### Information supplied ###

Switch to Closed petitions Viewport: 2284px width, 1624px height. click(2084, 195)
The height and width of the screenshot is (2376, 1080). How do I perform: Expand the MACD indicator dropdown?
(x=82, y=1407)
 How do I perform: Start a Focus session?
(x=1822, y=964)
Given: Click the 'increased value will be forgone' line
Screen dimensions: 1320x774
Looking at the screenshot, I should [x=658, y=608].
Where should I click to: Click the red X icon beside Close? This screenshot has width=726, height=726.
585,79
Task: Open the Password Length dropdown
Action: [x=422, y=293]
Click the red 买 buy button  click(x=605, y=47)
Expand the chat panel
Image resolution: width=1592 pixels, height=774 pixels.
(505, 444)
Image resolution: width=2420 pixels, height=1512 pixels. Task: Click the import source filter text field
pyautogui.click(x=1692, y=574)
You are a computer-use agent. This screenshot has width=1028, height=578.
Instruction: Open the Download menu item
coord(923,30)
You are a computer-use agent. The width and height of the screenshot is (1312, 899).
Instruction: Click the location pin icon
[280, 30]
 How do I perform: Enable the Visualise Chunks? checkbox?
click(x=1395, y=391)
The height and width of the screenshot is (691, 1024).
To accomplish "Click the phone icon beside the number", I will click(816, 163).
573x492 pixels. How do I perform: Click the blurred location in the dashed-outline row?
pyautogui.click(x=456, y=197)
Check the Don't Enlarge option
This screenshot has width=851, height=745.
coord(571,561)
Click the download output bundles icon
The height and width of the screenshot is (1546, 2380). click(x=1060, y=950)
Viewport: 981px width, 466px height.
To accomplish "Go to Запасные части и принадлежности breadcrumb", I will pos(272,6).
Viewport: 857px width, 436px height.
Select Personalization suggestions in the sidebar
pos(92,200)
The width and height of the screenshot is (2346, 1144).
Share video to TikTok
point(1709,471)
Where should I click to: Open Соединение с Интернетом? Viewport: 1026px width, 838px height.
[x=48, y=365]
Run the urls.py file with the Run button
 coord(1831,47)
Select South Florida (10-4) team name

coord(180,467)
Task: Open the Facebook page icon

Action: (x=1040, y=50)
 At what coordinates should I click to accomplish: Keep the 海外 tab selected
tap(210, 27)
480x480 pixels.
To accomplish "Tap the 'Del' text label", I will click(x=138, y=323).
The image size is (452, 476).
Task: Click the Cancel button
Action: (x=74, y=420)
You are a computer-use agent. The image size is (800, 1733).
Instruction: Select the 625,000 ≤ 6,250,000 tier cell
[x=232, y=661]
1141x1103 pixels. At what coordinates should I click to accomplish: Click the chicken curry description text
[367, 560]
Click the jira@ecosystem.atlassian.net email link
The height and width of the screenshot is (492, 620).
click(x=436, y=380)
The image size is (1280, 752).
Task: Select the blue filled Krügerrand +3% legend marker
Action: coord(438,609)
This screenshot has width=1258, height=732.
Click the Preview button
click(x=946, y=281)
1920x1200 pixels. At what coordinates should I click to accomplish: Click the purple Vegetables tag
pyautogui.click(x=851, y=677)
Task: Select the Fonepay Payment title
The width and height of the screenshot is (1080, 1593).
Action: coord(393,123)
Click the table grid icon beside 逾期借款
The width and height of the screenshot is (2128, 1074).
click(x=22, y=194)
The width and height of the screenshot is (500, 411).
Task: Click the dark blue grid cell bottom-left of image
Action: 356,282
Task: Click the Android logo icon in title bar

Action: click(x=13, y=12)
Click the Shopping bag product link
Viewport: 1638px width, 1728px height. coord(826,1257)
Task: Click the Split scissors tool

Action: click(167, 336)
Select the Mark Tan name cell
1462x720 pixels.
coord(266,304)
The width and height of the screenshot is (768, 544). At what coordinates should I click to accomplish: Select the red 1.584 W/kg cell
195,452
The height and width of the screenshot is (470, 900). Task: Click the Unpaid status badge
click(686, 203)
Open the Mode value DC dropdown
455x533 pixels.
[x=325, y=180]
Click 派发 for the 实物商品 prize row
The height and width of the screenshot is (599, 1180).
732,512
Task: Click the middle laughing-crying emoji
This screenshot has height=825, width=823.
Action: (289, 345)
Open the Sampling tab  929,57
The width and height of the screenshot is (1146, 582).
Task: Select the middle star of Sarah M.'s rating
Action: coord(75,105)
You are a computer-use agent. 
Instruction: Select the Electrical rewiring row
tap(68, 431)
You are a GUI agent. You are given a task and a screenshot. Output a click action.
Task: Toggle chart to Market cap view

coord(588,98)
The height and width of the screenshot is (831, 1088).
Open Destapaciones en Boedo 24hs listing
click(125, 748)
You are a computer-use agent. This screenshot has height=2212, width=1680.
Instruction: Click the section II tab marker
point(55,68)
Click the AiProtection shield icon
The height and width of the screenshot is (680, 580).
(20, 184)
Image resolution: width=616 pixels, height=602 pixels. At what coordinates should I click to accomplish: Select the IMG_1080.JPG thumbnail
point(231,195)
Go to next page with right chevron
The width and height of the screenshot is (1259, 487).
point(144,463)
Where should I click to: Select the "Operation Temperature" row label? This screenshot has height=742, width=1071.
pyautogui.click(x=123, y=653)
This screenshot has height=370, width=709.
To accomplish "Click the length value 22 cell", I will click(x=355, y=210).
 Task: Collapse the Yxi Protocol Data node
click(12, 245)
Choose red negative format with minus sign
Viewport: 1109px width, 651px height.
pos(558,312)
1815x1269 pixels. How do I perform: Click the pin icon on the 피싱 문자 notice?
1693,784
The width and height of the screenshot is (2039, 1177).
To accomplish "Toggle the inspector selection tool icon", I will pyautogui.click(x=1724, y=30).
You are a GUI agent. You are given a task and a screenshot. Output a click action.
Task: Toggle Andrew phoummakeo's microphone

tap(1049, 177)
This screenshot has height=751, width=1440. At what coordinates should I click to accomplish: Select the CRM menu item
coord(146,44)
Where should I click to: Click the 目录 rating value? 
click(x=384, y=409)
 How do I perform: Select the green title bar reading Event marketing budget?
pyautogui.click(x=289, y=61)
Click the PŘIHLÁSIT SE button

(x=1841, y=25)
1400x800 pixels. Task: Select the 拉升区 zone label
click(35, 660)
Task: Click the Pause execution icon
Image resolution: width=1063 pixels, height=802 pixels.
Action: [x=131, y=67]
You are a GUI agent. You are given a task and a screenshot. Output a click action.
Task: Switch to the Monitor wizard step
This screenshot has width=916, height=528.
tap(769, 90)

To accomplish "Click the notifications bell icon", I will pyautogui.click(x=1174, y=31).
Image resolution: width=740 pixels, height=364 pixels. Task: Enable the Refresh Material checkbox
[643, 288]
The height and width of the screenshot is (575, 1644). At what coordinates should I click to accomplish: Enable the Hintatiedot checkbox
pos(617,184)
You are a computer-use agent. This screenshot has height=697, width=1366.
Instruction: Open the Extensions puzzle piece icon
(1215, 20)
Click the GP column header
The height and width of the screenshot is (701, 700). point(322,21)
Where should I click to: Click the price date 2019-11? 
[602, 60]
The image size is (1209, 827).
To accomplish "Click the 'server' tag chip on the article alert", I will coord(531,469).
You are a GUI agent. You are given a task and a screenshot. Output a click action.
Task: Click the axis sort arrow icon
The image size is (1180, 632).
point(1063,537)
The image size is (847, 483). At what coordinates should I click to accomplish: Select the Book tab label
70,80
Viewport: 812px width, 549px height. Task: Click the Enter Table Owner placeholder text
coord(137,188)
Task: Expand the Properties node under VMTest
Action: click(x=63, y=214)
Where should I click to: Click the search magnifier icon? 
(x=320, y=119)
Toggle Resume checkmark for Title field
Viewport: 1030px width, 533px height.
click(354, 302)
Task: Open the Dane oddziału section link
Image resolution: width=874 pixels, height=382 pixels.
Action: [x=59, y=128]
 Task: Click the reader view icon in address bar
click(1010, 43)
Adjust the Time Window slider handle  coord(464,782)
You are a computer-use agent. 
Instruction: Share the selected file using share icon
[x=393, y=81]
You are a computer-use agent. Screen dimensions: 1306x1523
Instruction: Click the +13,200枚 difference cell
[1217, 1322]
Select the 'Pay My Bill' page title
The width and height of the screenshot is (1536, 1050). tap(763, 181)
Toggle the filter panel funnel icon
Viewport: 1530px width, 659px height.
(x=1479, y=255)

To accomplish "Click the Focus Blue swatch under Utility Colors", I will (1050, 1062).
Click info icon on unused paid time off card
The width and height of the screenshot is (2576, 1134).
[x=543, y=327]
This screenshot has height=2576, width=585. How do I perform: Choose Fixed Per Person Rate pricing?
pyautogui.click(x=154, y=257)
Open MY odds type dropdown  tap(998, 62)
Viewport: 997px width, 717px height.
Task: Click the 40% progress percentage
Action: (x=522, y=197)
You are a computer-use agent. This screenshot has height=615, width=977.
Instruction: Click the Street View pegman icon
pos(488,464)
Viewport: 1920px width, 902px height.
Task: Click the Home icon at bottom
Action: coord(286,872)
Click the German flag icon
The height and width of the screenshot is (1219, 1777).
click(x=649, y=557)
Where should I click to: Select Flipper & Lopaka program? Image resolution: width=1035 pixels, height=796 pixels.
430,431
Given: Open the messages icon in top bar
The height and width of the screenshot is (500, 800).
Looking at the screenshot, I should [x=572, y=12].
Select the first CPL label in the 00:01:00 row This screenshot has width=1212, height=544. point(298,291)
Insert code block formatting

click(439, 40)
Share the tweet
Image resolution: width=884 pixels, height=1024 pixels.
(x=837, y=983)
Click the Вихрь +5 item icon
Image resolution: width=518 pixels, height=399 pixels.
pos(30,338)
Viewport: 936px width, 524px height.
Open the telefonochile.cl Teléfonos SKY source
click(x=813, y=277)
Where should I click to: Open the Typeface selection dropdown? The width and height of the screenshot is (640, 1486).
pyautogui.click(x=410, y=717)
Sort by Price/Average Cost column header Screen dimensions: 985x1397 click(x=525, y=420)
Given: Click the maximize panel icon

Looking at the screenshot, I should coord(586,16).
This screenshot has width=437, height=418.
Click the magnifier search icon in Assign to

###

Problem requirements
Copy out the listing from the line with "The width and height of the screenshot is (768, 544)." up to and including the line with "will pyautogui.click(x=1724, y=30).", word for word, with nothing else.

Answer to the exercise
The width and height of the screenshot is (768, 544). At what coordinates should I click to accomplish: Select the red 1.584 W/kg cell
195,452
The height and width of the screenshot is (470, 900). Task: Click the Unpaid status badge
click(686, 203)
Open the Mode value DC dropdown
455x533 pixels.
[x=325, y=180]
Click 派发 for the 实物商品 prize row
The height and width of the screenshot is (599, 1180).
732,512
Task: Click the middle laughing-crying emoji
This screenshot has height=825, width=823.
Action: (289, 345)
Open the Sampling tab  929,57
The width and height of the screenshot is (1146, 582).
Task: Select the middle star of Sarah M.'s rating
Action: coord(75,105)
You are a computer-use agent. 
Instruction: Select the Electrical rewiring row
tap(68, 431)
You are a GUI agent. You are given a task and a screenshot. Output a click action.
Task: Toggle chart to Market cap view

coord(588,98)
The height and width of the screenshot is (831, 1088).
Open Destapaciones en Boedo 24hs listing
click(125, 748)
You are a computer-use agent. This screenshot has height=2212, width=1680.
Instruction: Click the section II tab marker
point(55,68)
Click the AiProtection shield icon
The height and width of the screenshot is (680, 580).
(20, 184)
Image resolution: width=616 pixels, height=602 pixels. At what coordinates should I click to accomplish: Select the IMG_1080.JPG thumbnail
point(231,195)
Go to next page with right chevron
The width and height of the screenshot is (1259, 487).
point(144,463)
Where should I click to: Select the "Operation Temperature" row label? This screenshot has height=742, width=1071.
pyautogui.click(x=123, y=653)
This screenshot has height=370, width=709.
To accomplish "Click the length value 22 cell", I will click(x=355, y=210).
 Task: Collapse the Yxi Protocol Data node
click(12, 245)
Choose red negative format with minus sign
Viewport: 1109px width, 651px height.
pos(558,312)
1815x1269 pixels. How do I perform: Click the pin icon on the 피싱 문자 notice?
1693,784
The width and height of the screenshot is (2039, 1177).
To accomplish "Toggle the inspector selection tool icon", I will pyautogui.click(x=1724, y=30).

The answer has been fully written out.